Dentro del predicho marco común las miradas sobre el evangelismo pentecostal se inscriben en un juego de posibilidades que reconocen dos ejes principales contrapuestos: a) Una religiosidad encarnada en personas concretas que se caracterizan por una determinada manera de entender la relación expresividad/emotividad, una cercanía con cierto carisma mágico y una sensibilidad distintiva en su trato con las demás personas; b) Una forma de religiosidad que reconoce vínculos estrechos con el mundo de la marginalidad y la delincuencia y vasos comunicantes con una red de aparatos de estados ligados con el asistencialismo y con lo correccional y con regímenes restrictivos de la libertad individual. El eje a) y el eje b) se corresponden parcialmente con una cierta línea divisoria entre miradas positivas/negativas pero también reconocen puntos de convergencia que desafían esa división neta. En relación al punto a) en su representación en la pantalla el evangelista puede ser humano y solidario como la hermana Berta; manipulador pero sensible como el pastor Peloso, inseguro y fetichista como Elsa, sermoneador y bonachón como Pablo o carismático y sensible como Paco el cantante. Pero en todos los casos representan un tipo de sensibilidad en las relaciones cotidianas que los diferencian de la mayoría de la gente. En relación con el eje b) el evangelismo pentecostal aparecería mostrando de forma más evidente sus rasgos oscurantistas y su desvalorización de la diversidad. Su ritualidad agobiante, normativa y aun tendiente a promover sentimientos culpógenos con fines manipulatorios. Pero pocas veces se arriba a una mirada condenatoria sin fisuras (La sierva, Exomologesis). La imagen cinematográfica del evangelismo tumbero o ligado a espacios asistenciales es una imagen compleja. Se trata de un universo foucaultiano hegemonizado por gente que detenta un tipo determinado de saber/poder, de base religiosa, pero que no se identifica forzosamente con un poder arbitrario sobre las conciencias orientado exclusivamente a vigilar y castigar. Si bien no se elude mostrar relaciones de poder asimétricas se tiende más a pensar al pentecostalismo de cárcel como una subcultura carcelaria con perfil propio. Con la capacidad de ser un vaso comunicante a ambos lados de las rejas. La imagen del evangelismo de los espacios cerrados reflejaría un tipo particular de relación clases subalternas/ religiosidad/ marginalidad-delito.
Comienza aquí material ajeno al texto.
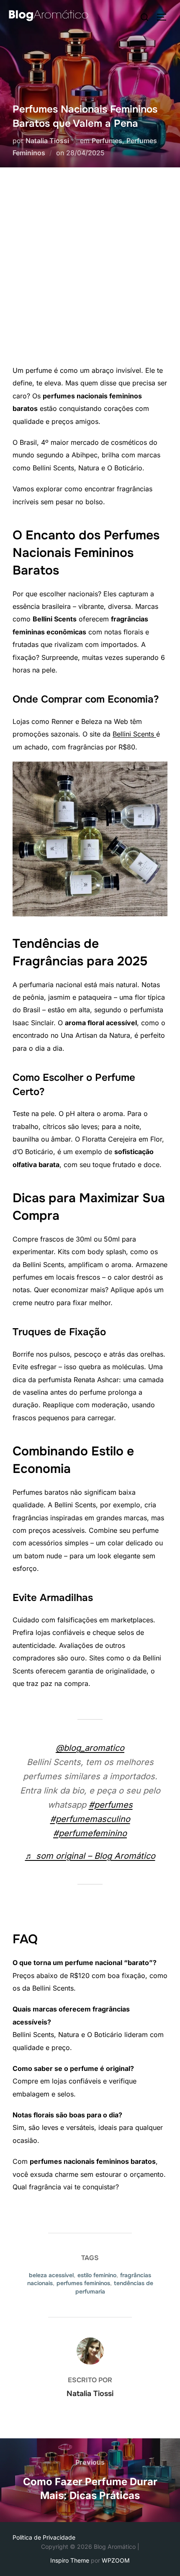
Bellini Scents (134, 734)
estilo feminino (96, 2275)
A manera de síntesis señalemos que nuestro juicio el cúmulo de miradas y representaciones sobre el evangelismo en los últimos años forma parte de una estructura del sentimiento que representa un tipo de religiosidad percibida como alternativa, pero ya no como minoritaria. Una cultura religiosa cuya percepción principal es hecha desde un ángulo que privilegia un tipo particular de las relaciones entre las personas a nivel individual, grupal e institucional.

 

Notas:

[1] La teología del llamado fue desarrollada por John Wesley durante la formación doctrinal del movimiento metodista en la segunda mitad del siglo XVIII. A contrario del concepto calvinista de predestinación que asegura que el dios todopoderoso decide por su sola soberanía quiénes serán sus elegidos (la gracia divina no puede rechazarse), la teología del llamado dice que dios llama al fiel y está en este responder o no al llamado. A esta idea alude la imagen de la puerta sin cerradura externa que solo se puede abrir desde adentro cuando el individuo responde al llamado de dios.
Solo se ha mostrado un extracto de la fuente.